Sunday, August 2, 2009

Cormac McCarthy's The Road



It took me two days to read Cormac McCarthy's The Road. It's been some time since I read a Pulitzer Prize-winner. I've read Executioner's Song and intend to read Klavier and Clay, especially since Michael Chabon has a story in an upcoming Lovecraft tribute anthology. I expected some excellent writing.

Just after I'd cracked the book, I walked down to the post office with it in my hand. I never go to the Post Office without a book, and I think you know why. On that day I was told twice, both time by older (over 65) individuals whom I did not know that the book was depressing. I did not retort that because I had read a lot of Harlan Ellison post-apoc stuff, I was expecting hugs and puppies. I like post-apocalyptic stories. I've enjoyed the Fallout games, as well as Canticle for Liebowitz, I am Legend, Gate to Women's Country, as well as Beyond Thunderdome, Damndation Alley, and various other films. I would call myself well-read in the genre, but I've got some background in it.

Unfortunately, The Road tugs on a heart-string I don't seem to have. As with Dan Simmons' Children of the Night, the story tugs very heavily on the child in peril theme. Which, apparently, doesn't work with me. So there is a dimension to the story that was clearly missing for me, especially as the whole book is the relationship between the unnamed man and his child.

However, I had a lot of difficulty getting past the inconsistencies in the story. One might say that the story is a fable, and therefore the details don't matter, but the details do matter.

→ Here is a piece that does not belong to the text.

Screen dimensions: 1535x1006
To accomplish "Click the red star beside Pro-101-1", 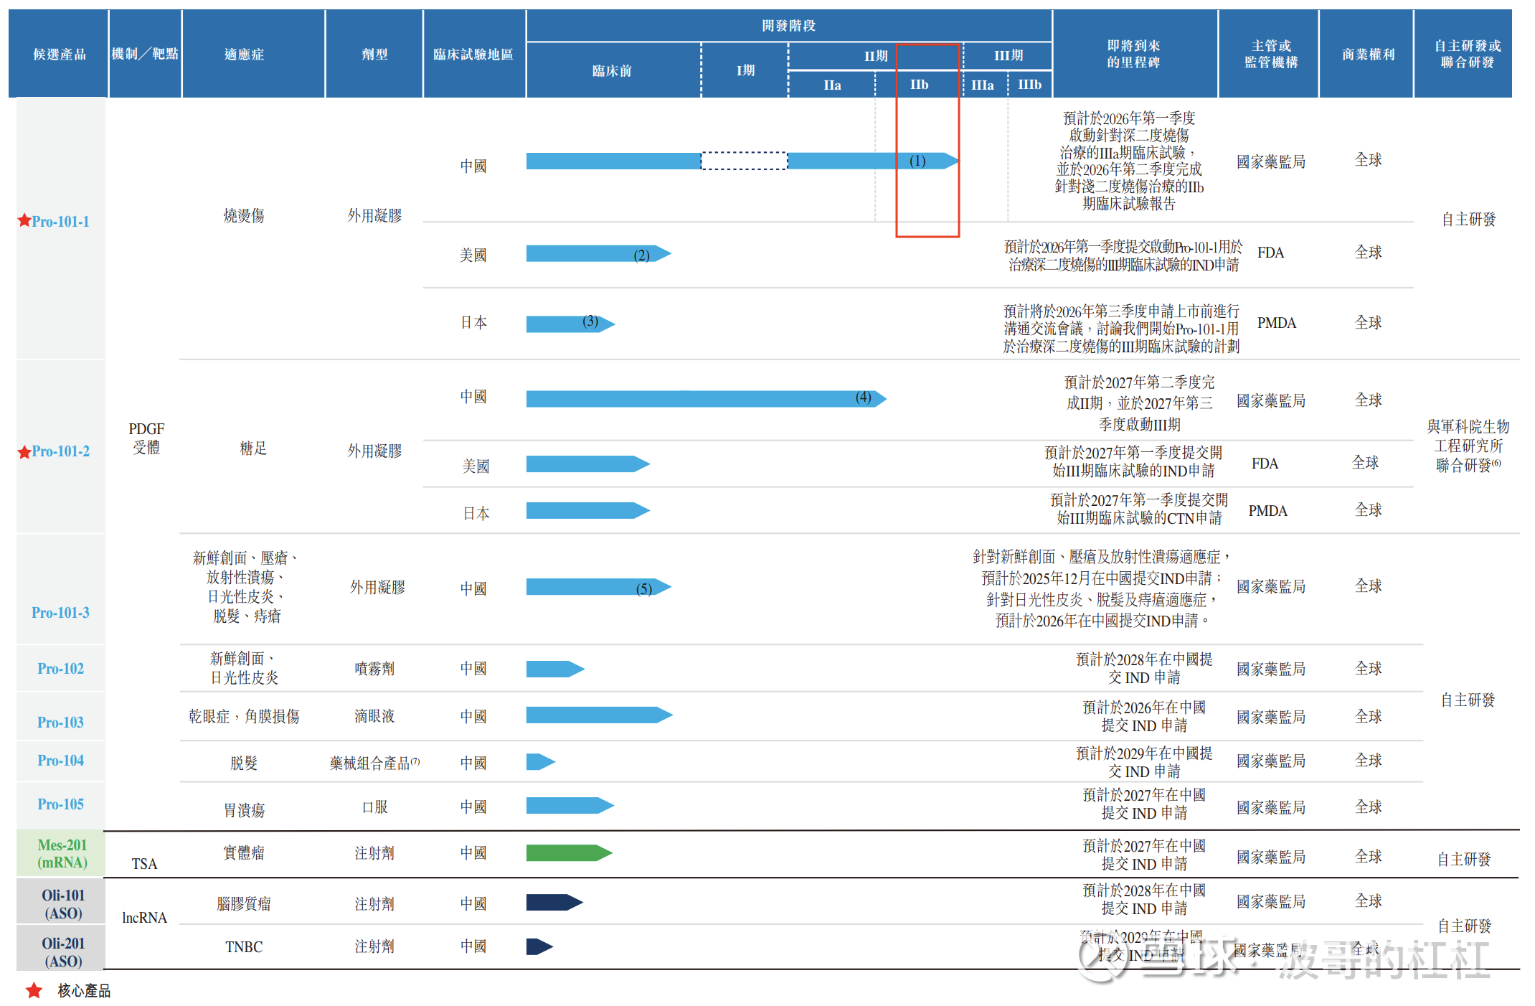I will click(x=24, y=220).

Problem; they are constantly discovering dried corpses. At the same time, it is constantly raining. Now, it never rains when they discover the dried corpses, but some are leftover from the cataclysm (never mentioned). How is it that these dried bodies survive in such a wet environment? Wet encourages rot, unless all the microbes are gone. Which, I suppose is a possibility. There are no living trees in the book, no living plants at all, and no animals, either. To me, it seems strange and unlikely that all the plants are gone. Without them, what is producing the oxygen that the humans breathe, especially after large areas were burned, consuming much oxygen?

Ecosystems change, adapt, and abide. The real problem with a nuclear war or other major disaster is not that it will destroy all life on earth, but that it will wipe out humanity. We are far more sensitive to changes in condition than the entire ecosystem of the Earth. Mass extinctions have happened before, and life always has found a way.

The Devil, as they say, is in the details. And while the plot of The Road was engaging, and the use of language clever, the above details threw me. I try not to be a hard-science asshole, but this bothered me, and lowered my opinion of the book.

As post-apocalypse literature, I thought it was OK. Gate to Women's Country beats it by a country mile.